Another one of those nagging questions presents itself near the beginning of the film as the villain, a Kermit doppelganger named Constantine identical save for a characteristic mole, escapes from a Russian gulag. Is it fair to criticize a Muppet movie for bad special effects? I'm obviously not talking about the mechanics of the Muppets themselves, who are just as adorably flimsy as ever, but rather, the way in which they are integrated into the world. The escape scene in the prison, which I swear is a direct reference to Old Boy if you can believe it, is maybe the first appearance of a CGI Muppet since Waldo C. Graphic (look it up!), and it simply does not work. Then at the end, we're treated to some of the most horrifying green screen work I've ever seen, on par with the creepy young faces of Sly and DeNiro in Grudge Match. Its not enough to take me out of the movie, but enough to beg the question of how this got past a major studio.
This is of course a minor quibble, and nearly every problem that presents itself in Muppets Most Wanted is similarly picayune. On the whole, this is another respectable installment in a franchise that really needed to avoid a sophomore slump after the way it crashed and burned before the reboot.

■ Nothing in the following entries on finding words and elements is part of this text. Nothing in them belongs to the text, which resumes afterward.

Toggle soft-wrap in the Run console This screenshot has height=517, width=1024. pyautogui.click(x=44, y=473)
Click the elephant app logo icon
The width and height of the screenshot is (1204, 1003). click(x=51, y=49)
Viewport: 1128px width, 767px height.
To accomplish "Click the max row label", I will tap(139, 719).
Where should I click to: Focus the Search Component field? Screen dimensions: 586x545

Its not quite as magical as the next most recent Disney effort Frozen, which coincidentally is still in theaters and now on DVD simultaneously as of this writing, but its easily in keeping with some of the few family friendly high points this year like The Lego Movie and Mr. Peabody And Sherman, two movies you should also go see after this one if you haven't already (especially Mr. Peabody, because I'm currently in a Fantasy Movie Mogul league and I'd like to make an imaginary profit on it). The joy onscreen is infectious and the flaws are forgivable once the jaunty tunes kick in, which is really all you can ask for from Kermit and company.